At the time of this writing, S744, otherwise known as the Border Security, Economic Opportunity, and Immigration Modernization Act, is wending its way through the U.S. Senate. Sponsored by New York Senator Charles Schumer and his fellow “Gang of Eight” members, S744 is the first real attempt to reform the U.S. immigration system in over a quarter century. If the prospects for some type of immigration reform in the summer of 2013 are brighter than they have been in years, the debate around S744 is also a perfect example why separating out law and policy from the push and pull of politics is virtually impossible.
After suffering a humiliating presidential defeat in the 2012 election in which more than seven in ten Latinos voted to reelect President Obama, the establishment of the Republican Party begrudgingly acknowledged that immigration reform would have to include some type of path to citizenship for the estimated 11 million undocumented immigrants living in the United States. In his 2013 State of the Union address delivered just days after his second inauguration, President Obama set the tone for the debate by stating, "Real reform means establishing a responsible pathway to earned citizenship – a path that includes passing a background check, paying taxes and a meaningful penalty, learning English, and going to the back of the line behind the folks trying to come here legally."
That same evening, the Republicans designated Marco Rubio of Florida to give the official response to the president and to staunch the hemorrhaging of the Latino vote. In a first, Rubio, the most prominent Republican member of the Gang of Eight, delivered his 15-minute rebuttal in both English and Spanish. Yet in that address, the Cuban American Rubio was sufficiently vague on the issue of a path to citizenship – or what the more conservative wing of the Republican Party calls “amnesty.” It crystallized seamlessly the political and policy dilemmas Republicans found themselves in after the 2012 election: On the one hand, the “face’ of immigration reform for Republicans became a young telegenic Latino who speaks the native language of what is now the largest ethnic minority in the United States. On the other, coming out in explicit support of a path to citizenship would certainly further fracture an already splintered and demoralized Republican Party. When Obama won reelection, two thirds of the American public supported some type of path to legalization for the undocumented. That figure has risen since, further complicating the politics of immigration for a Republican Party caught between an intransigent base and the writing on the wall.
It remains to be seen what the final version of immigration reform will look like, or if something will pass the Republican-led House of Representatives. But one thing is clear: despite nearly four decades of divided government in which neither political party has had effective control over the federal government over long stretches of time, electoral outcomes still have policy consequences – no matter how small, no matter how slow to materialize. There is no doubt that we would not be at this moment if it were not for the fact that a) the outcome of elections in many key swing states turn on the Latino vote, and b) in two consecutive national elections Latinos have rejected the Republican Party outright. Nothing concentrates the mind or forces a change in policy like fear of losing.

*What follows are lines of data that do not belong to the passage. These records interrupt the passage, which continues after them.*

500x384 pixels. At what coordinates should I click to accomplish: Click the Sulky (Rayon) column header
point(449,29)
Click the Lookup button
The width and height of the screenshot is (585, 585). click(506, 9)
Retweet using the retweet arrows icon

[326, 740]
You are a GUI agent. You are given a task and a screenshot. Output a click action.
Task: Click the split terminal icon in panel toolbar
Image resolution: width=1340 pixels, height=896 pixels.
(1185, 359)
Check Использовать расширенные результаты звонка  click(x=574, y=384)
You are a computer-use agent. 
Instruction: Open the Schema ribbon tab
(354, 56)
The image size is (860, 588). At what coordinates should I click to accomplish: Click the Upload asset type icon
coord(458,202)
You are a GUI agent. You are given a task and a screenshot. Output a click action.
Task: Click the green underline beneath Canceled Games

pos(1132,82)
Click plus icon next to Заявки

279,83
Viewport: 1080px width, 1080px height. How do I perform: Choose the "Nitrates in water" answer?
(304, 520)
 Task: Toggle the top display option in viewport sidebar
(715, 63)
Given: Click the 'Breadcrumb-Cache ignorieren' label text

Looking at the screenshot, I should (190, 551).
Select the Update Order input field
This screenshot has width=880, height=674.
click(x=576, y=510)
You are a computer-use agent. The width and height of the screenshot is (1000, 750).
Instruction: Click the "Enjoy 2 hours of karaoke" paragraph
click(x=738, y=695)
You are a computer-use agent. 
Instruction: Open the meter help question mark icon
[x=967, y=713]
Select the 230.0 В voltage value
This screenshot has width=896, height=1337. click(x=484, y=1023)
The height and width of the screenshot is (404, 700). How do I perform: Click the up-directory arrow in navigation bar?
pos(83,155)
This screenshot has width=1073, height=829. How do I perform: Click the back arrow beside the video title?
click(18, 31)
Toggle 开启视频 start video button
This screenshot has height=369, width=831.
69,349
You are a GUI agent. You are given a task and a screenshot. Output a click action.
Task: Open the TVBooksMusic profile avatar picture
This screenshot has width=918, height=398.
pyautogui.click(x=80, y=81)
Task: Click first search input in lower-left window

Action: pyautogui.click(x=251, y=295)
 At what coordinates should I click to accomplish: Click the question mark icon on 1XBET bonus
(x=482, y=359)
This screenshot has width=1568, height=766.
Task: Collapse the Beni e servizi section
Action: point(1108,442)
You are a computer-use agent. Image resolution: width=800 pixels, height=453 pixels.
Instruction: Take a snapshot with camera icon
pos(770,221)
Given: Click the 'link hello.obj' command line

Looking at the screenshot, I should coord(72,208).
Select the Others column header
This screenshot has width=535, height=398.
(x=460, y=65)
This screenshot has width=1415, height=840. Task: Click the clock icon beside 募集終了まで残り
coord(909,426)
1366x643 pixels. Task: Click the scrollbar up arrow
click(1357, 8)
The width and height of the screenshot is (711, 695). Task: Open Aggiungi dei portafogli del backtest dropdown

Law, policy, and the realities of electoral math: they comprise the Gordian knot in any modern representative democracy. It is this nexus of policy outcomes and political power which really sits at the core of Ruben Garcia’s timely if at times uneven book Marginal Workers: How Legal Fault Lines Divide Workers and Leave Them Without Protection. To be clear, Garcia’s primary focus is not necessarily immigration reform. Yet, its specter lurks in the background, giving the book an added weight. As Garcia himself points out time and again, the details of any final deal have vital consequences for his subject matter. More broadly though, Garcia’s goal is to offer a framework for the legal, moral, and economic protection of what he calls “marginal workers” – those largely in irregular employment situations (e.g., seasonal workers, independent contractors, and those on temporary visas) who have fallen through the cracks of various legal and statutory regimes governing the American workplace. No matter which category marginal workers fall into, Garcia is clear about the predicament and its consequences: “The problem with the way that labor regulation has proceeded over the last century is that it leaves a number of politically powerless workers behind” (p.9). Without political power, desirable policy outcomes become unattainable. Yet, Garcia takes the point further to consider whether some aspects of law and policy should stand outside the whims of politics. The aim of Marginal Workers then is both descriptive and ambitiously normative: to first detail how the law and policy makers have shut out millions of politically powerless American workers from fair labor standards, and second to chart a different course which would put the marginalized worker on solid legal and moral footing in advocating for improved conditions. “Rather than the spoils of political victory,” Garcia explains, “workers’ rights should be seen as fundamental human rights, as they are in international law” (p.4).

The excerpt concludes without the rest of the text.